Core Concepts
Transformer-based models, including powerful large language models (LLMs), suffer from a preset length limit and cannot generalize well from short training sequences to longer inference ones. Researchers have proposed various methods to enhance the length extrapolation capability of Transformers, focusing on the design of positional encodings (PEs).
Abstract
This survey presents the advances towards length extrapolation of Transformers from the perspective of positional encoding (PE).

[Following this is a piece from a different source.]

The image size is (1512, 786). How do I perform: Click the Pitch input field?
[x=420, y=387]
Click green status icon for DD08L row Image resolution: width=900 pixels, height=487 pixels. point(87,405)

It first introduces different types of PEs, including absolute PEs and relative PEs, that can enable better length extrapolation. Then, it delves into the extrapolation methods based on these PEs, covering position interpolation and randomized position techniques.
The key highlights and insights are:
Sinusoidal absolute PE, the first PE proposed for Transformers, has poor extrapolation performance. Researchers have explored ways to improve it, either by incorporating shift invariance or generating position embeddings that vary smoothly with position.
Relative PEs are believed to be more robust to input length change and theoretically capable of running on unseen lengths. Various novel RPEs have been proposed, with the goal of better modeling position information for enhanced extrapolation.
In the era of large language models (LLMs), position interpolation methods and randomized PEs have emerged as the frontiers of length extrapolation research. Position interpolation aims to scale position representations to match longer context windows, while randomized PEs expose the model to a much wider range of positions during training.
Despite the progress, there are still significant challenges in establishing a solid theoretical foundation for length extrapolation, designing comprehensive evaluation benchmarks, and exploring broader perspectives beyond positional encoding.